== What you should do ==
Copy every line of the listing below word for word, leaving nothing out and changing nothing.

-=-=-

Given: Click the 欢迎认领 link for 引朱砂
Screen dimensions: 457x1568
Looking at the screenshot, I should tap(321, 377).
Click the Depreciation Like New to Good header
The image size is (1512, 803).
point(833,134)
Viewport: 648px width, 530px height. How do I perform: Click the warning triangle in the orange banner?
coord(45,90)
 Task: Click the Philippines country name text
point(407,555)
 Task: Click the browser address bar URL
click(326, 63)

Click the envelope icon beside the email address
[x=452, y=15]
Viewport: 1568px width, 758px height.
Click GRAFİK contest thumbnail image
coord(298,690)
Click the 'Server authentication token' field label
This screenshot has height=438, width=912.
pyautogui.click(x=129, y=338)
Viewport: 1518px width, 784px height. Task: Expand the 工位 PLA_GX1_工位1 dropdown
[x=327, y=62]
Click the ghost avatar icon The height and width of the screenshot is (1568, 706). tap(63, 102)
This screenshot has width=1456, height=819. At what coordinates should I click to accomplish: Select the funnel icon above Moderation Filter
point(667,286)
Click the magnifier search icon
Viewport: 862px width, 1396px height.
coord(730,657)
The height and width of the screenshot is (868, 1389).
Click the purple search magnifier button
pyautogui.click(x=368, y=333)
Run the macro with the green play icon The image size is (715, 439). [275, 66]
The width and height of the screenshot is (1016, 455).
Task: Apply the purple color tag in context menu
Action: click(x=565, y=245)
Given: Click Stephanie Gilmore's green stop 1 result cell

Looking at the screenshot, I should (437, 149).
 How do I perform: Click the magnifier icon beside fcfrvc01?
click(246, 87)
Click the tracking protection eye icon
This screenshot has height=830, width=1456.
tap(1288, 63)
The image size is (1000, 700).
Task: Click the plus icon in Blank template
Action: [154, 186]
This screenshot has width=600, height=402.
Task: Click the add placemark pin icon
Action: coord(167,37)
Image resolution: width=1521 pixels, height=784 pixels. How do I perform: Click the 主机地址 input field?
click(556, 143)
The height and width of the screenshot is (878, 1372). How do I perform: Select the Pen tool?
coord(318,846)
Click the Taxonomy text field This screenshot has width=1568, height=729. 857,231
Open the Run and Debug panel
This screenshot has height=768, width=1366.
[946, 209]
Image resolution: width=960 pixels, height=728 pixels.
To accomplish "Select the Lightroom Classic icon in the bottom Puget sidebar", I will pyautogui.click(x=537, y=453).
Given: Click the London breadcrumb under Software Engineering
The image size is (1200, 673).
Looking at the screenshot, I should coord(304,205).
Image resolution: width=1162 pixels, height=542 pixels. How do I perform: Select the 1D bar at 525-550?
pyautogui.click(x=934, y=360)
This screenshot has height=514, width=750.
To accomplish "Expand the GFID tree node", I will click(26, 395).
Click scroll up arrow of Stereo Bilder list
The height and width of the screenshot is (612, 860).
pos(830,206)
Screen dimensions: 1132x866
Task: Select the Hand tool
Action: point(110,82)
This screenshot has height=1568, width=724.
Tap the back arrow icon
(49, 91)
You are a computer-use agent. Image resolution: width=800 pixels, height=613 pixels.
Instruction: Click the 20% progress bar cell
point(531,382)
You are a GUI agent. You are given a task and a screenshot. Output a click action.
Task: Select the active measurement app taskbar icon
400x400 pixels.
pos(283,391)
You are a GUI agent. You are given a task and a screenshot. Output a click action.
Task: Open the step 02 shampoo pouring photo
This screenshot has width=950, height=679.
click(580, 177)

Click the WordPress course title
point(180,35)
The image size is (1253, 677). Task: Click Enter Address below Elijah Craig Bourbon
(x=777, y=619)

-=-=-

== Solved exercise ==
Given: Click the 欢迎认领 link for 引朱砂
Screen dimensions: 457x1568
Looking at the screenshot, I should tap(321, 377).
Click the Depreciation Like New to Good header
The image size is (1512, 803).
point(833,134)
Viewport: 648px width, 530px height. How do I perform: Click the warning triangle in the orange banner?
coord(45,90)
 Task: Click the Philippines country name text
point(407,555)
 Task: Click the browser address bar URL
click(326, 63)

Click the envelope icon beside the email address
[x=452, y=15]
Viewport: 1568px width, 758px height.
Click GRAFİK contest thumbnail image
coord(298,690)
Click the 'Server authentication token' field label
This screenshot has height=438, width=912.
pyautogui.click(x=129, y=338)
Viewport: 1518px width, 784px height. Task: Expand the 工位 PLA_GX1_工位1 dropdown
[x=327, y=62]
Click the ghost avatar icon The height and width of the screenshot is (1568, 706). tap(63, 102)
This screenshot has width=1456, height=819. At what coordinates should I click to accomplish: Select the funnel icon above Moderation Filter
point(667,286)
Click the magnifier search icon
Viewport: 862px width, 1396px height.
coord(730,657)
The height and width of the screenshot is (868, 1389).
Click the purple search magnifier button
pyautogui.click(x=368, y=333)
Run the macro with the green play icon The image size is (715, 439). [275, 66]
The width and height of the screenshot is (1016, 455).
Task: Apply the purple color tag in context menu
Action: click(x=565, y=245)
Given: Click Stephanie Gilmore's green stop 1 result cell

Looking at the screenshot, I should (437, 149).
 How do I perform: Click the magnifier icon beside fcfrvc01?
click(246, 87)
Click the tracking protection eye icon
This screenshot has height=830, width=1456.
tap(1288, 63)
The image size is (1000, 700).
Task: Click the plus icon in Blank template
Action: [154, 186]
This screenshot has width=600, height=402.
Task: Click the add placemark pin icon
Action: coord(167,37)
Image resolution: width=1521 pixels, height=784 pixels. How do I perform: Click the 主机地址 input field?
click(556, 143)
The height and width of the screenshot is (878, 1372). How do I perform: Select the Pen tool?
coord(318,846)
Click the Taxonomy text field This screenshot has width=1568, height=729. 857,231
Open the Run and Debug panel
This screenshot has height=768, width=1366.
[946, 209]
Image resolution: width=960 pixels, height=728 pixels.
To accomplish "Select the Lightroom Classic icon in the bottom Puget sidebar", I will pyautogui.click(x=537, y=453).
Given: Click the London breadcrumb under Software Engineering
The image size is (1200, 673).
Looking at the screenshot, I should coord(304,205).
Image resolution: width=1162 pixels, height=542 pixels. How do I perform: Select the 1D bar at 525-550?
pyautogui.click(x=934, y=360)
This screenshot has height=514, width=750.
To accomplish "Expand the GFID tree node", I will click(26, 395).
Click scroll up arrow of Stereo Bilder list
The height and width of the screenshot is (612, 860).
pos(830,206)
Screen dimensions: 1132x866
Task: Select the Hand tool
Action: point(110,82)
This screenshot has height=1568, width=724.
Tap the back arrow icon
(49, 91)
You are a computer-use agent. Image resolution: width=800 pixels, height=613 pixels.
Instruction: Click the 20% progress bar cell
point(531,382)
You are a GUI agent. You are given a task and a screenshot. Output a click action.
Task: Select the active measurement app taskbar icon
400x400 pixels.
pos(283,391)
You are a GUI agent. You are given a task and a screenshot. Output a click action.
Task: Open the step 02 shampoo pouring photo
This screenshot has width=950, height=679.
click(580, 177)

Click the WordPress course title
point(180,35)
The image size is (1253, 677). Task: Click Enter Address below Elijah Craig Bourbon
(x=777, y=619)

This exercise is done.